EX-10.1 2 c07138exv10w1.htm EXHIBIT 10.1 Exhibit 10.1
Exhibit 10.1
Execution Copy
Amendment No. 1 to
FirstEnergy Corp. Deferred Compensation Plan for Outside Directors
WHEREAS, FirstEnergy Corp. (the “Company”), established the FirstEnergy Corp. Deferred Compensation Plan for Outside Directors, effective December 31, 1997, as amended and restated January 1, 2005 (the “Plan”); and
WHEREAS, Section 9.1 of the Plan generally provides that, prior to a Special Circumstance (as defined in the Plan) and subject to certain conditions, the Plan may be amended from time to time by the Board of Directors of the Company (the “Board”); and
WHEREAS, the Board now desires to amend the Plan to eliminate the twenty percent bonus credit for directors’ fees deferred into the Deferred Stock Fund of the Plan;
NOW, THEREFORE, in accordance with Section 9.1 of the Plan, the Plan is amended, effective as of January 1, 2011, as follows:
1. Section 3.5(b)(1) is hereby amended by the deletion of said Section 3.5(b)(1) in its entirety and the substitution in lieu thereof of a new Section 3.5(b)(1) to read as follows:
“(1) Bonus Credit.
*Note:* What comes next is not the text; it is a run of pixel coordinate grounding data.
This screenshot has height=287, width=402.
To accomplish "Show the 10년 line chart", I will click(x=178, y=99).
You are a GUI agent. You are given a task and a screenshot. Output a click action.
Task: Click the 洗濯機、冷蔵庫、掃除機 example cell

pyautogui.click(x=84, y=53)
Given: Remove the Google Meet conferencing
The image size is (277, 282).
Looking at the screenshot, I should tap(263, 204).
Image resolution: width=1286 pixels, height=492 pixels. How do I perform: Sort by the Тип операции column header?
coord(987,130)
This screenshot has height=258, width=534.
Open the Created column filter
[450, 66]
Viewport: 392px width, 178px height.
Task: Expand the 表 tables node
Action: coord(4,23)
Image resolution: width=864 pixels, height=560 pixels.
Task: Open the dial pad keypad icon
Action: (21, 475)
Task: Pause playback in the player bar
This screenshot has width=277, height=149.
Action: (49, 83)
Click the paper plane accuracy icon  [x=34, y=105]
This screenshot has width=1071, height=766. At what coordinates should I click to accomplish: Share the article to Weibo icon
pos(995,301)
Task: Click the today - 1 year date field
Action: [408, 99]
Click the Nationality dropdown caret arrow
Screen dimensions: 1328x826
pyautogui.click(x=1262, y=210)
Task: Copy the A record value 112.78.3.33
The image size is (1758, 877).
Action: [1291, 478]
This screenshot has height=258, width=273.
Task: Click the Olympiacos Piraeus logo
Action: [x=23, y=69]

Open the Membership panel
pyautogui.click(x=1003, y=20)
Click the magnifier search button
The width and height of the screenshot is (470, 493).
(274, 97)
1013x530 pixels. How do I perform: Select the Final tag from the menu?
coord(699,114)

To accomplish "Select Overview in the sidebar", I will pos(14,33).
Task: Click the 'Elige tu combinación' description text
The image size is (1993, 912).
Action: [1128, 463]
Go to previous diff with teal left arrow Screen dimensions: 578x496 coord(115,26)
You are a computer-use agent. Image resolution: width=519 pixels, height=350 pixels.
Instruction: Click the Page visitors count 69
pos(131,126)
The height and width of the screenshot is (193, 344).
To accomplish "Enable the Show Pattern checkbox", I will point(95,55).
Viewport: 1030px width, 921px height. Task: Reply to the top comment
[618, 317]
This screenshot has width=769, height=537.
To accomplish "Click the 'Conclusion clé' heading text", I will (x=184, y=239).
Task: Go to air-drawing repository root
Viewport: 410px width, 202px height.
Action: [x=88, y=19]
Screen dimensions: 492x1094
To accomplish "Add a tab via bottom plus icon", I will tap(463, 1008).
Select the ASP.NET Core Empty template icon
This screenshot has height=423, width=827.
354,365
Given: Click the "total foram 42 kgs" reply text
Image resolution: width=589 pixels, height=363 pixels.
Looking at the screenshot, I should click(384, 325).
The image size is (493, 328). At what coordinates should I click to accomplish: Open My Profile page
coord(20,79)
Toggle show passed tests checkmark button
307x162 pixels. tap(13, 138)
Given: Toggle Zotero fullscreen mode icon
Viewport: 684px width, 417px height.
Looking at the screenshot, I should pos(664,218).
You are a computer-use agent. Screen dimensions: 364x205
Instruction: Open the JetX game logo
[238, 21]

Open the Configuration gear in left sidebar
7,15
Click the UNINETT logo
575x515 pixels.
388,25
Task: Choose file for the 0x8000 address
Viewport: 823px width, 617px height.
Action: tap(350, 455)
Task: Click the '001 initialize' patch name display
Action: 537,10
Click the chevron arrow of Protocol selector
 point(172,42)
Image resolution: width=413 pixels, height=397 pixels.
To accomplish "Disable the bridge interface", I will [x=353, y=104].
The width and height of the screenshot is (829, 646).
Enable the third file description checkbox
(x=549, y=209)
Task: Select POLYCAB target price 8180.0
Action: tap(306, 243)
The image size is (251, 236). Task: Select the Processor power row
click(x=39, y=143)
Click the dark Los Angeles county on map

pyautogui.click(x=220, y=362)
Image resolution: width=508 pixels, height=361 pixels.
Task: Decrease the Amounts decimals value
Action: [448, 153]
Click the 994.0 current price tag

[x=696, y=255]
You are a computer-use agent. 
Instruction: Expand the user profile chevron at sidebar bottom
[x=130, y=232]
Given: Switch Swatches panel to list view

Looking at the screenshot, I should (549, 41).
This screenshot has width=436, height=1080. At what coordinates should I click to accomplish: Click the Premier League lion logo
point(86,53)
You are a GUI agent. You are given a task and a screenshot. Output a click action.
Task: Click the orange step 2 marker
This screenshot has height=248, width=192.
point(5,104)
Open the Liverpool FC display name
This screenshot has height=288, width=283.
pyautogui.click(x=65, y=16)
With respect to deferrals of Director’s Fees earned for services performed during the calendar years ending prior to January 1, 2011 and that otherwise would have been payable no later than December 31, 2010, at the time such Director’s Fees are initially deferred under this Plan and credited for investment into the Deferred Stock Fund, such Director’s Fees except equity retainer fees shall be increased by a Bonus Credit equal to twenty percent (20%) of such Director’s Fees credited to the Deferred Stock Fund. Any account balance transferred to this Plan from another plan in accordance with Section 2.4 that may be credited to the Deferred Stock Fund shall not be increased by the Bonus Credit.”

 

 


 

2. Section 9.3 is hereby amended by the deletion of said Section 9.3 in its entirety and the substitution in lieu thereof of a new Section 9.3 to read as follows:
“9.3 Automatic Cessation of Bonus Credit and Dividends
Unless the Plan is terminated by the Company prior to the following, the crediting of the 20% Bonus Credit feature of this Plan with respect to Company common stock will automatically cease on January 1, 2011 with respect to Director’s Fees earned for services performed during any calendar years that commence on or after January 1, 2011 and that otherwise would have been payable later than December 31, 2010, or earlier if the maximum share reserve of 500,000 shares of Company common stock is reached.
Unless the Plan is terminated by the Company prior to the following, the crediting of the dividend equivalent feature of this Plan with respect to Company common stock will automatically cease on May 17, 2014 or earlier if the maximum share reserve of 500,000 shares of Company common stock is reached, unless shareholders reapprove this feature the earlier of the prior date or prior to the depletion of the maximum share reserve.”
IN WITNESS WHEREOF, the Board of Directors of FirstEnergy Corp., has caused this Amendment No. 1 to FirstEnergy Corp. Deferred Compensation Plan for Outside Directors to be executed on this 19th day of October, 2010, effective as of the date set forth above.
         
  FIRSTENERGY CORP.
 
 
  By:   /s/ Anthony J. Alexander    
    Anthony J. Alexander,    
    President and Chief Executive Officer of FirstEnergy Corp.